Disposizioni urgenti per la tutela del risparmio nel settore creditizio

In ottemperanza a quanto disposto dall’articolo 7 comma 2 del Decreto Legge 237/2016, Banca d’Italia ha pubblicato i modelli uniformi di domanda, unitamente alle relative istruzioni di compilazione, che le banche italiane devono utilizzare per la presentazione, alla medesima Autorità di vigilanza e al Dipartimento del Tesoro, delle richieste di ammissione alla garanzia dello Stato di cui agli articoli 7 e 10 del citato Decreto.

Ripercorrendo brevemente l’iter relativo all’ammissione della banca richiedente alla garanzia dello Stato ai sensi del Decreto Legge 237/2016, si evidenzia che, ai sensi dell’articolo 7 del Decreto Legge 237/2016, rubricato “Procedura”, le richieste di ammissione alla garanzia sono presentate dalle banche interessate nel medesimo giorno alla Banca d’Italia e al Dipartimento del Tesoro con modalità che assicurano la rapidità e la riservatezza della comunicazione.

La richiesta deve essere presentata secondo il modello uniforme predisposto dal Dipartimento del Tesoro, il quale viene pubblicato sul sito internet del Dipartimento del Tesoro e su quello di Banca d’Italia, indicando, tra l’altro, il fabbisogno di liquidità, anche prospettico, della banca richiedente, le operazioni di garanzia a cui la banca chiede di essere ammessa e quelle alle quali eventualmente sia già stata ammessa o per le quali abbia già fatto richiesta di ammissione.

Successivamente, la Banca d’Italia comunica tempestivamente al Dipartimento del Tesoro (di norma entro 3 giorni dalla presentazione della richiesta) le valutazioni dell’Autorità competente sulla sussistenza delle condizioni di cui all’articolo 4, comma 1 del Decreto e, nel caso di valutazione positiva:

1)     la congruità delle condizioni e dei volumi dell’intervento di liquidità richiesto, alla luce delle dimensioni della banca e della sua patrimonializzazione;

2)     l’ammontare dei fondi propri a fini di vigilanza;

3)     l’ammontare della garanzia;

4)     la misura della commissione dovuta.

Sulla base degli elementi comunicati dalla Banca d’Italia, il Dipartimento del Tesoro provvede tempestivamente (di norma entro cinque giorni dalla ricezione della comunicazione della Banca d’Italia) in merito alla richiesta presentata dalla banca.

Il Dipartimento del Tesoro comunica la decisione alla banca richiedente e alla Banca d’Italia, con modalità che assicurano la rapidità e la riservatezza della comunicazione.

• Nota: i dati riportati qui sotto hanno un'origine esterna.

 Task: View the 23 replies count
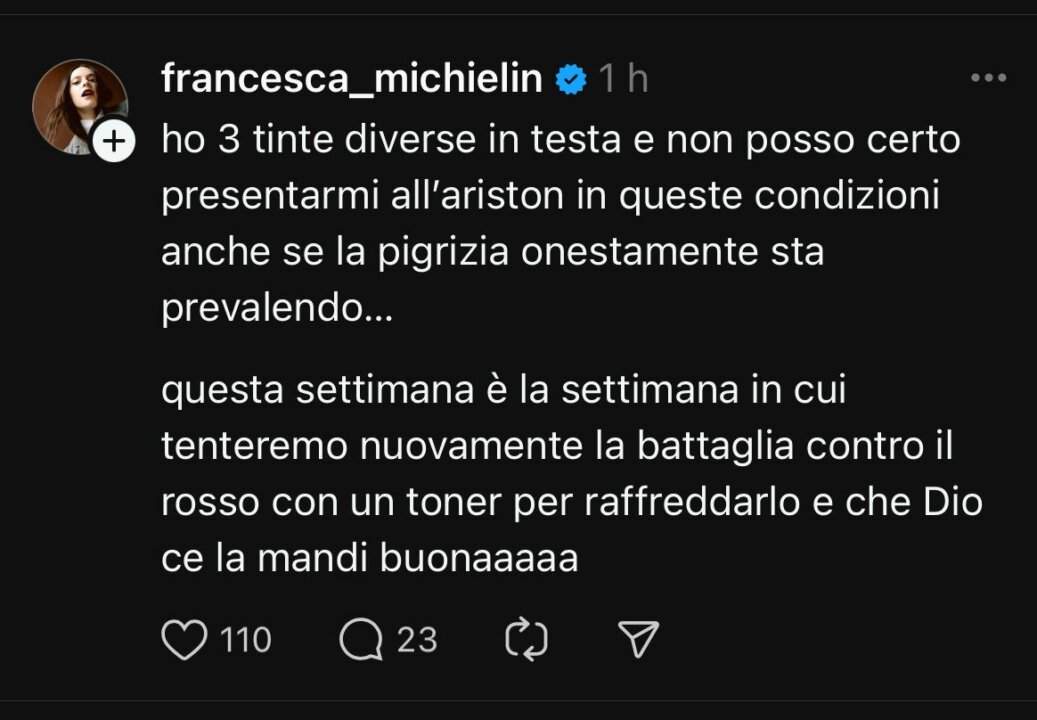[x=417, y=639]
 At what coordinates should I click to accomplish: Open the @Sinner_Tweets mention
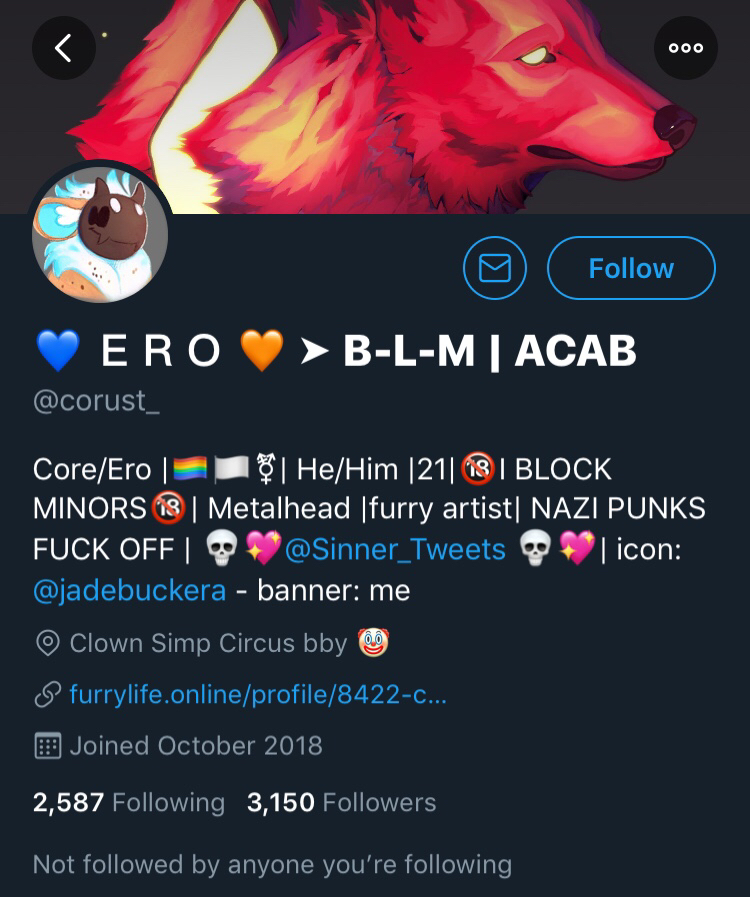pos(395,549)
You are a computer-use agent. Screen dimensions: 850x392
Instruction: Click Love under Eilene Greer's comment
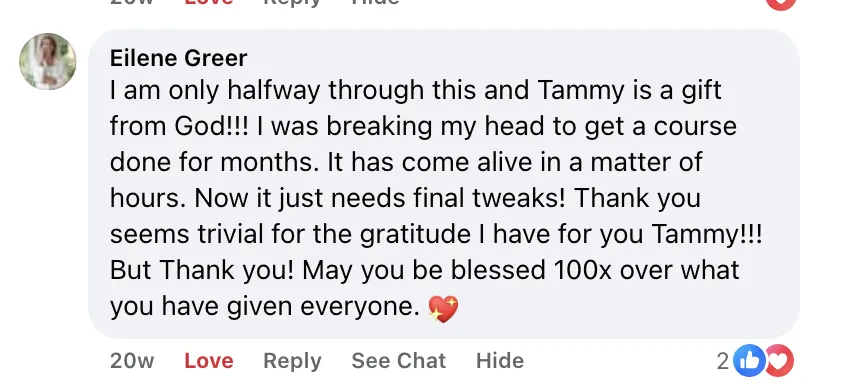[x=209, y=361]
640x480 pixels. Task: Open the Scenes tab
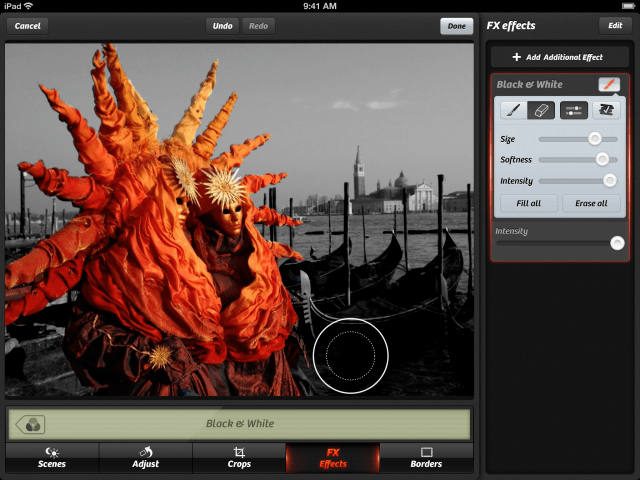(52, 458)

Qualora il valore nominale degli strumenti finanziari sui quali è concessa la garanzia sia superiore a 500 milioni di euro e sia superiore al 5% del totale passivo della banca richiedente, la banca è tenuta a presentare, entro due mesi dalla concessione della garanzia, un piano di ristrutturazione per confermare la redditività e la capacità di raccolta della banca a lungo termine senza ricorso al sostegno pubblico.

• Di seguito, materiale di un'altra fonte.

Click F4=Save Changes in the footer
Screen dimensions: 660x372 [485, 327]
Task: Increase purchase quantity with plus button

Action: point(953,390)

Il piano entro due mesi dalla concessione della garanzia è sottoposto alla Commissione europea ai fini della valutazione della compatibilità della misura con il quadro normativo dell’Unione europea in materia di aiuti di Stato.

Infine, si evidenzia che, ai sensi dell’art. 7, comma 7 del Decreto Legge 237/2016, la banca richiedente non può, per tutto il tempo in cui beneficia della garanzia:

  1. a) distribuire dividendi;
  2. b) effettuare pagamenti discrezionali su strumenti di capitale aggiuntivo di classe 1 ai sensi del regolamento (UE) del Parlamento europeo e del Consiglio n. 575 del 26 giugno 2013 o coperti da clausola di grandfathering delle relative disposizioni transitorie;
  3. c) riacquistare propri strumenti di capitale primario di classe 1 o strumenti di cui alla lettera b), anche a seguito dell’esercizio di opzioni call, senza preventiva autorizzazione della Commissione europea;
  4. d) acquisire nuove partecipazioni, fatte salve le acquisizioni compatibili con la normativa europea in materia di aiuti di Stato, ivi comprese le acquisizioni per finalità di recupero dei crediti e di temporanea assistenza finanziaria a imprese in difficoltà.